- [Exercise requirements]:
Reproduce the entries word for word, beginning with the first line and continuing through the line that contains "coordinates (948, 680).".

>> Start Material supplied

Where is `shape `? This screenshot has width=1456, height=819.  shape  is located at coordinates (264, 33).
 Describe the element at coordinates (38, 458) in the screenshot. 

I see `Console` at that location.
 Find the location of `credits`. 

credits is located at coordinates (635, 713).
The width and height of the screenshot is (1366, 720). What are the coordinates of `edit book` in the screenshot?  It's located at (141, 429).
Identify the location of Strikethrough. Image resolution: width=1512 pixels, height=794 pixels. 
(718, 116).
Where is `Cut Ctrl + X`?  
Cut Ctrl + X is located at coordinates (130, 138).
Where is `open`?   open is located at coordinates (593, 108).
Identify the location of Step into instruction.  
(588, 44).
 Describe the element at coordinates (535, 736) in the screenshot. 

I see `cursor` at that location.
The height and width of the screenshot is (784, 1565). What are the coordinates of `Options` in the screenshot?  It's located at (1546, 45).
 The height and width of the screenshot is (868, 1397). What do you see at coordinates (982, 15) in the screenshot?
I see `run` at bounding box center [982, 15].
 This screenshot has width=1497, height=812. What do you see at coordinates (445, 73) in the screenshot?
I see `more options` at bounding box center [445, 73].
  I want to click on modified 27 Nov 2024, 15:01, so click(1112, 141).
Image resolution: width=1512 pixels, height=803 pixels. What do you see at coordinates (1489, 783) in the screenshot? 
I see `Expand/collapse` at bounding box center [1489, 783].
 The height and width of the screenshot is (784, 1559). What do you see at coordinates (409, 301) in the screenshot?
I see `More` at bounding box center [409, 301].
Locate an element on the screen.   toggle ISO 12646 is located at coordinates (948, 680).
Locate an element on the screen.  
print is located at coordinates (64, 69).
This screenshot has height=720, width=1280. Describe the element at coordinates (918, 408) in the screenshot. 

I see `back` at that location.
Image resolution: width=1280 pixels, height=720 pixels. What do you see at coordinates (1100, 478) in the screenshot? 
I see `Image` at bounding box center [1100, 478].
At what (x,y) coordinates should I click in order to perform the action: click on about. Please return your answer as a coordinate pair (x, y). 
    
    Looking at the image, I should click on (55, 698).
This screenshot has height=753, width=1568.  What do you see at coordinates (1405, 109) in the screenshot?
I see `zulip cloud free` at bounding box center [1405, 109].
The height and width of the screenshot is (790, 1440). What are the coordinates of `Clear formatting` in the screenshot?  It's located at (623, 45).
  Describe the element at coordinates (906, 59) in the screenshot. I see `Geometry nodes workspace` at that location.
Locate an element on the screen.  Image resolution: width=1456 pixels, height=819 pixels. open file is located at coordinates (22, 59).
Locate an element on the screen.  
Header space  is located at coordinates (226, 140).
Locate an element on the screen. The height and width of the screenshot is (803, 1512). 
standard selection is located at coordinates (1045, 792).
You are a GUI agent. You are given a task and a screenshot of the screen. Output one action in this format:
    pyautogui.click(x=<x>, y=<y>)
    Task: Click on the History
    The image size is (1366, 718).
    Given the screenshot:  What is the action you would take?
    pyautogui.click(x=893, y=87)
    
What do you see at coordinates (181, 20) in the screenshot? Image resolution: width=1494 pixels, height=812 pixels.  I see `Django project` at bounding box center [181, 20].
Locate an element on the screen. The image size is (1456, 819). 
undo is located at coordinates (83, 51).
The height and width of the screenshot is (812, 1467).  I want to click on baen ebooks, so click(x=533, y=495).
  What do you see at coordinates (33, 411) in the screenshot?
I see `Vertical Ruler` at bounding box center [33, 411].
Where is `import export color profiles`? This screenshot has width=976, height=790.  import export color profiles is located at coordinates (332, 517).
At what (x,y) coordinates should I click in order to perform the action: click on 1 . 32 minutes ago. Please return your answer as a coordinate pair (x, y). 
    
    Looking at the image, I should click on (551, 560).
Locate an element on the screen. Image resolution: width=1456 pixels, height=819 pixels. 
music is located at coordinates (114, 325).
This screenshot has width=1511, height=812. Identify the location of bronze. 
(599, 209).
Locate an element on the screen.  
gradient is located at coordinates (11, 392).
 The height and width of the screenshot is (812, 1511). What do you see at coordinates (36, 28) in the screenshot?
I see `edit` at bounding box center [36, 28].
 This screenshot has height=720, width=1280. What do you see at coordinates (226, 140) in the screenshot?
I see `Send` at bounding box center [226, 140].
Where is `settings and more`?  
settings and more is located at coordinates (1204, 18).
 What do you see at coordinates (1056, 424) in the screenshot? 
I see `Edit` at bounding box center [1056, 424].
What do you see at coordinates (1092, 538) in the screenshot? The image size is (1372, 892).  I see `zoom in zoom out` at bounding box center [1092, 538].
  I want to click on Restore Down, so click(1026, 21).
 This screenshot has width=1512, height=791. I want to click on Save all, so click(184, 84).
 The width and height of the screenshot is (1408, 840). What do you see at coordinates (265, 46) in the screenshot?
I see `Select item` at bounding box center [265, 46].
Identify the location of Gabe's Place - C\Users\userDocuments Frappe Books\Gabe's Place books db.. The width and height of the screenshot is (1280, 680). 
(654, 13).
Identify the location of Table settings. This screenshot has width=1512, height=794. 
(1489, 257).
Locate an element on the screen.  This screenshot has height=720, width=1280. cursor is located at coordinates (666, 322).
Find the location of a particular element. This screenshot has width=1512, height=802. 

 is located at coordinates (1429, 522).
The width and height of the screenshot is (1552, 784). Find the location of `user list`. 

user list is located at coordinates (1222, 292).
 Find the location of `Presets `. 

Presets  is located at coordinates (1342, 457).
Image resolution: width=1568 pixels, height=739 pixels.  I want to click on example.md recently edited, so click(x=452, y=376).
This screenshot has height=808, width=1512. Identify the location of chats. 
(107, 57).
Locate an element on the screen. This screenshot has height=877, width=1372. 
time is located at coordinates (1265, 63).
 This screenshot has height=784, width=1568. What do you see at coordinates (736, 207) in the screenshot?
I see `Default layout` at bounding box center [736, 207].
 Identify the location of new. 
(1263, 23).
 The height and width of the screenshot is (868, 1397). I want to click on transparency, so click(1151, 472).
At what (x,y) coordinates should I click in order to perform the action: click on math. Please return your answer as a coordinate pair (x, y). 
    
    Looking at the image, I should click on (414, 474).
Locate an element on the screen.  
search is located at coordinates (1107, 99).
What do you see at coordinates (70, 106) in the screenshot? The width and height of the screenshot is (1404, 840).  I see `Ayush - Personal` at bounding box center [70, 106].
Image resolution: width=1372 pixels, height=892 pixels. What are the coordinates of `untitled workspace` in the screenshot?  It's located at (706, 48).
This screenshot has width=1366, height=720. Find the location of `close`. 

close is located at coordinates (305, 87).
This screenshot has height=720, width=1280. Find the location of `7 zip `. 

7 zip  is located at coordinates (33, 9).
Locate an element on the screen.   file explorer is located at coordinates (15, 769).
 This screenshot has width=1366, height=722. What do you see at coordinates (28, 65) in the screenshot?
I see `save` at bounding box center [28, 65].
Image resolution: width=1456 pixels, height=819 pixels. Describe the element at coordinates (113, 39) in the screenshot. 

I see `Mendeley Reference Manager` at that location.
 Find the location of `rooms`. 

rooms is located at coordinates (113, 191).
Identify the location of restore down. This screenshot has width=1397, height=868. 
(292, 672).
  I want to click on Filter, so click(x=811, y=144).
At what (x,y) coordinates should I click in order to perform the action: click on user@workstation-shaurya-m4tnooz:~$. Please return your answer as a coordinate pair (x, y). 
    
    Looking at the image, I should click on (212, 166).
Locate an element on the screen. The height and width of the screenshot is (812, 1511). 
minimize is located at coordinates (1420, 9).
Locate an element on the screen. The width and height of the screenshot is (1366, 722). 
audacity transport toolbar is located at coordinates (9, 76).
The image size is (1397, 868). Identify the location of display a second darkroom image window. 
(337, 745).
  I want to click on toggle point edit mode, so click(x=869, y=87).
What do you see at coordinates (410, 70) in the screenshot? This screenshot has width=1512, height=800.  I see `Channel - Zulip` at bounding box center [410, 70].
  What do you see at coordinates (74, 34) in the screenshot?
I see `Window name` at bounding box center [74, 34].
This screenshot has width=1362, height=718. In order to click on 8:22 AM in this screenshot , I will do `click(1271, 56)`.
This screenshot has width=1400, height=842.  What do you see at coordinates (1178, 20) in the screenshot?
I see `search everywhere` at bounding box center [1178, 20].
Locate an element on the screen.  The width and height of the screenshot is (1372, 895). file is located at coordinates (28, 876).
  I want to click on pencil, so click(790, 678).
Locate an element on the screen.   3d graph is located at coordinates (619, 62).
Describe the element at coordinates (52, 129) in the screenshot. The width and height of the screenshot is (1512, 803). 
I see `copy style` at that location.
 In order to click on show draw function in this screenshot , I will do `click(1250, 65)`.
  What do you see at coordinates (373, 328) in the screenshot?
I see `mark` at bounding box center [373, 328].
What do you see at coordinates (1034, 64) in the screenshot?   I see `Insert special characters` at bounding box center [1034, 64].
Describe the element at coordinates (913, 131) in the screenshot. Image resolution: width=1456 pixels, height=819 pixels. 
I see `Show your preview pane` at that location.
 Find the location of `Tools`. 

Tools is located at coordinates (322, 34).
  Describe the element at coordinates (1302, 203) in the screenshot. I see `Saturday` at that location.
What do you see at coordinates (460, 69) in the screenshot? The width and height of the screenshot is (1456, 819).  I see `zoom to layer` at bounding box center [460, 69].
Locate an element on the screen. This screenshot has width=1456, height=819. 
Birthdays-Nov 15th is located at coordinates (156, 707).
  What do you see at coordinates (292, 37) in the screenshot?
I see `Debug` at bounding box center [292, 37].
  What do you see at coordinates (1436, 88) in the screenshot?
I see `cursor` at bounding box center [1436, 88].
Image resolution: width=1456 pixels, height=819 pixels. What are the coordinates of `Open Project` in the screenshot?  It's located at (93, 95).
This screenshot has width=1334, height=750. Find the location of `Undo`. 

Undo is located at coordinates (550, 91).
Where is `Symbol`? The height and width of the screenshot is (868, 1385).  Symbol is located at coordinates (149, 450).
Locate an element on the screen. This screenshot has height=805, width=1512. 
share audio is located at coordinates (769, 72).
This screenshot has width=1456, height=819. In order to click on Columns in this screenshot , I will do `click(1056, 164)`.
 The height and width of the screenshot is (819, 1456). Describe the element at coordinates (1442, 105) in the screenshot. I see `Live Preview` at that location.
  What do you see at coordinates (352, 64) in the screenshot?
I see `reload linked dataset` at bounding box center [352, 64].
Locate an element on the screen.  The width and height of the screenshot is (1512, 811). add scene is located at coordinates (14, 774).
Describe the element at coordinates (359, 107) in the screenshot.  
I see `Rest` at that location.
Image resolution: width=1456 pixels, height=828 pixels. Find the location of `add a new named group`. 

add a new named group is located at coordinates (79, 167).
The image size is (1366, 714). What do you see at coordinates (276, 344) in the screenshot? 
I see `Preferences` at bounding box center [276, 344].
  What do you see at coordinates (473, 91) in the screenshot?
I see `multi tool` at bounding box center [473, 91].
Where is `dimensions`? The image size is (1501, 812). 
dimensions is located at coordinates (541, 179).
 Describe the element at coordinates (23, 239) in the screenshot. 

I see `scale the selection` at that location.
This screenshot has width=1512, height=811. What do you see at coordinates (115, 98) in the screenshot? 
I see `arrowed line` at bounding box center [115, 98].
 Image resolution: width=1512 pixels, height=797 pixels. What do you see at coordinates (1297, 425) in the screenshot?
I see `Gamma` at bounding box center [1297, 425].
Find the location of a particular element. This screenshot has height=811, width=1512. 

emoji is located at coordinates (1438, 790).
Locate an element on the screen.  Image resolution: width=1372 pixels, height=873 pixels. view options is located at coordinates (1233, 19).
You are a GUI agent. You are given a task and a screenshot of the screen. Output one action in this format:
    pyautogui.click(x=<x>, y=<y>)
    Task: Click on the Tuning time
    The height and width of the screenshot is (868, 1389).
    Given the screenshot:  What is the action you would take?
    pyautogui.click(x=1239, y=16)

>> End Material supplied

- [Final result]:
Where is `shape `? This screenshot has width=1456, height=819.  shape  is located at coordinates (264, 33).
 Describe the element at coordinates (38, 458) in the screenshot. 

I see `Console` at that location.
 Find the location of `credits`. 

credits is located at coordinates (635, 713).
The width and height of the screenshot is (1366, 720). What are the coordinates of `edit book` in the screenshot?  It's located at (141, 429).
Identify the location of Strikethrough. Image resolution: width=1512 pixels, height=794 pixels. 
(718, 116).
Where is `Cut Ctrl + X`?  
Cut Ctrl + X is located at coordinates (130, 138).
Where is `open`?   open is located at coordinates (593, 108).
Identify the location of Step into instruction.  
(588, 44).
 Describe the element at coordinates (535, 736) in the screenshot. 

I see `cursor` at that location.
The height and width of the screenshot is (784, 1565). What are the coordinates of `Options` in the screenshot?  It's located at (1546, 45).
 The height and width of the screenshot is (868, 1397). What do you see at coordinates (982, 15) in the screenshot?
I see `run` at bounding box center [982, 15].
 This screenshot has width=1497, height=812. What do you see at coordinates (445, 73) in the screenshot?
I see `more options` at bounding box center [445, 73].
  I want to click on modified 27 Nov 2024, 15:01, so click(1112, 141).
Image resolution: width=1512 pixels, height=803 pixels. What do you see at coordinates (1489, 783) in the screenshot? 
I see `Expand/collapse` at bounding box center [1489, 783].
 The height and width of the screenshot is (784, 1559). What do you see at coordinates (409, 301) in the screenshot?
I see `More` at bounding box center [409, 301].
Locate an element on the screen.   toggle ISO 12646 is located at coordinates (948, 680).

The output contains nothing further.